Re: relays
- From: John Larkin <jjlarkin@xxxxxxxxxxxxxxxxxxxxxxxxxxxxxxxxx>
- Date: Tue, 18 Nov 2008 16:25:30 -0800
On Tue, 18 Nov 2008 17:21:52 -0700, Jim Thompson
<To-Email-Use-The-Envelope-Icon@xxxxxxxxxxxxxxx> wrote:
On Tue, 18 Nov 2008 16:07:25 -0800, John Larkin
<jjlarkin@xxxxxxxxxxxxxxxxxxxxxxxxxxxxxxxxx> wrote:
On Thu, 13 Nov 2008 16:50:16 GMT, James Arthur
<bogusabdsqy@xxxxxxxxxxx> wrote:
a7yvm109gf5d1@xxxxxxxxxxx wrote:
I was arguing at work yesterday that relays have gain. Just because
it's non-linear and electromechanical doesn't mean it has no gain. I
mean a light switch has gain if you look at the power you can control
with a finger. I think that silicon guys think gain must be linear or
continuous, and be electrical in,electrical out. I think "gain" is
much broader.
Am I right? Who owes who a beer?

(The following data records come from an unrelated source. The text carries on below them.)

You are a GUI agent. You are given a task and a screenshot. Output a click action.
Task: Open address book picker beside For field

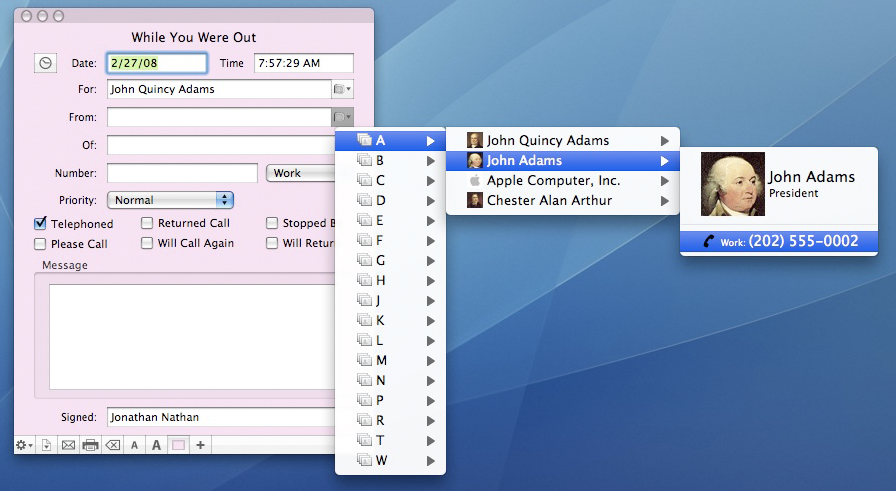[342, 89]
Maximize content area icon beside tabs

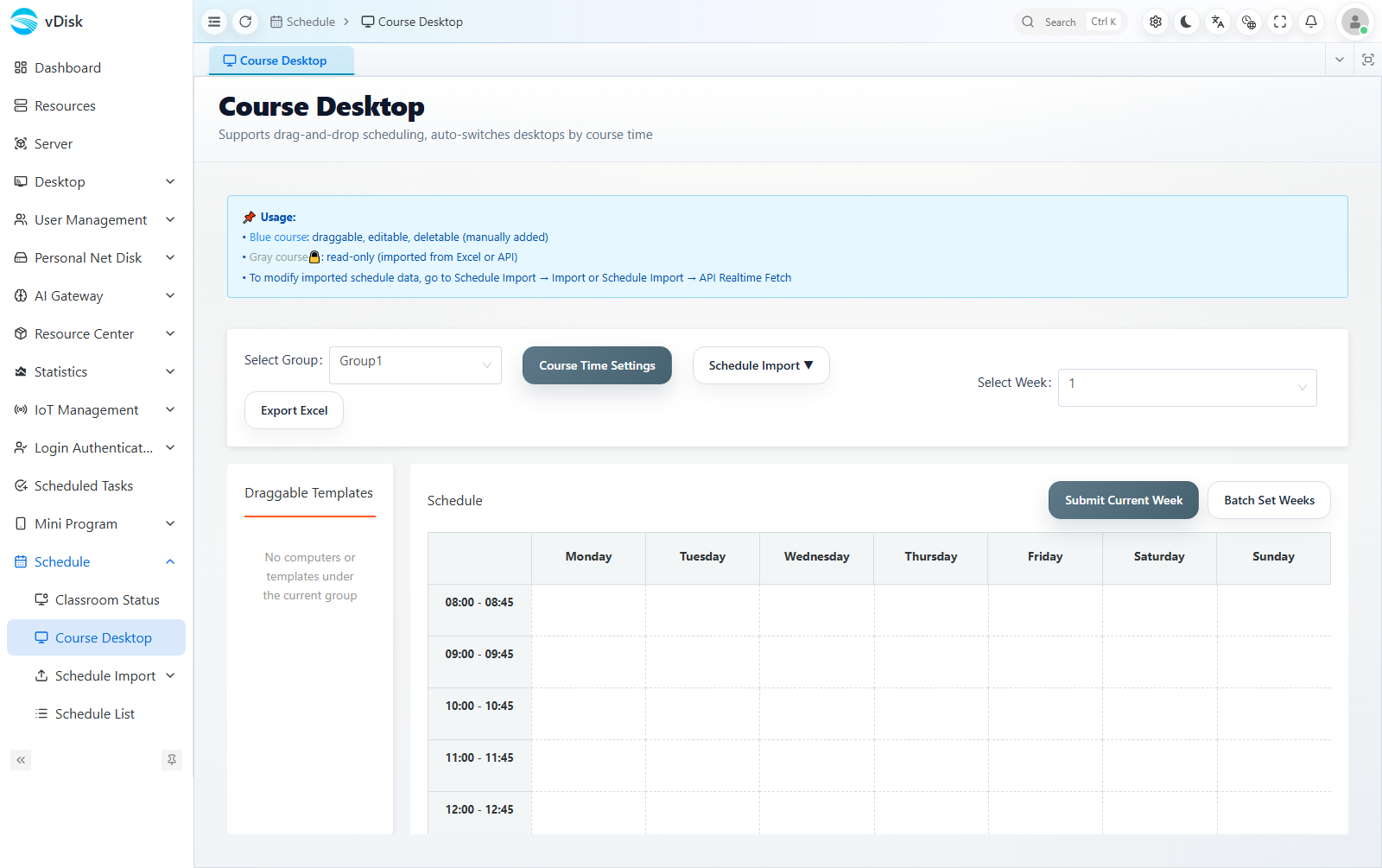(x=1368, y=60)
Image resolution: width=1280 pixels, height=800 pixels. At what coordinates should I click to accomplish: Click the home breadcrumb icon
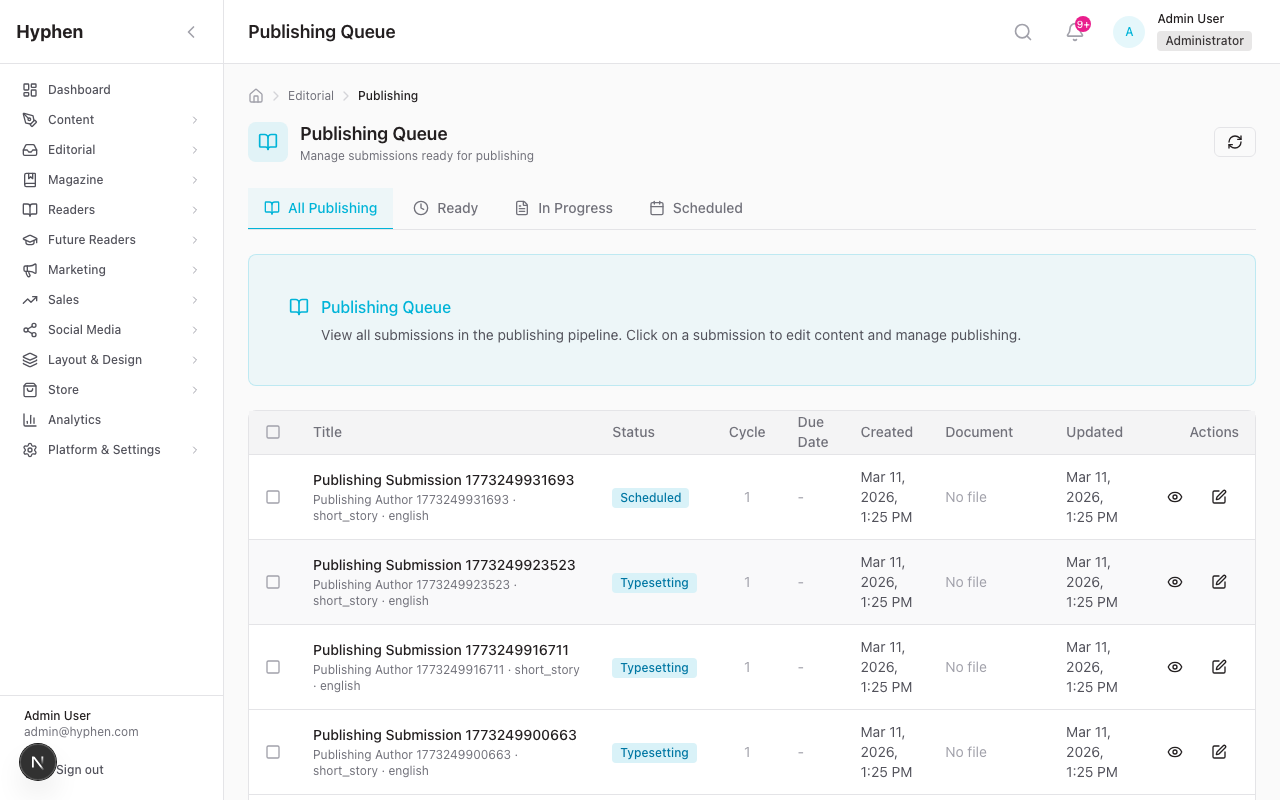coord(256,95)
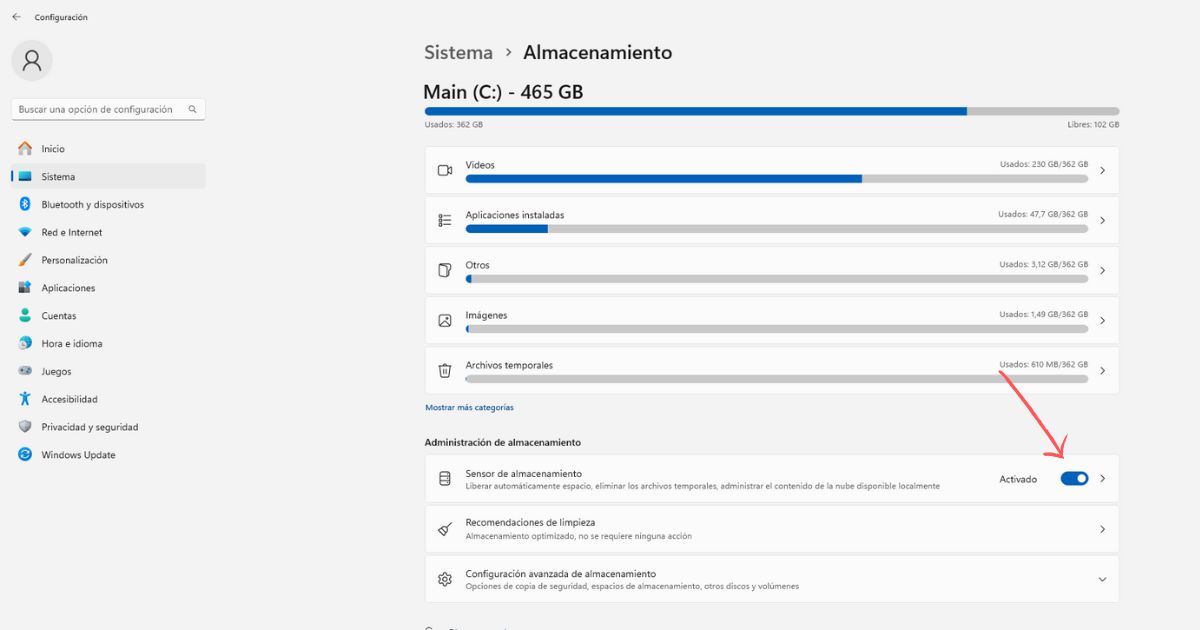Click the Bluetooth y dispositivos icon
The image size is (1200, 630).
pyautogui.click(x=25, y=204)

And on that note, could a carbon
particle microphone be so constructed that instead of a sound wave
input, I put a small headphone-style coil on one side and then arrange
it to have gain? Does a coherer have "gain"???
Ah, the basics.
100mW into a relay can switch 1kW or so, so that's a gain of
10,000, minimum.
Cheers,
James Arthur
And 200 microjoules into a latching relay can switch 4.3 megajoules
after one day. Energy gain = 22e9, averaged power gain = 22e9,
bandwidth 12 uHz.
Relays are neat.
John
Yep, relays _are_ neat, but you're tiresome ;-)
Please tell us more about leftist weenies.
John
.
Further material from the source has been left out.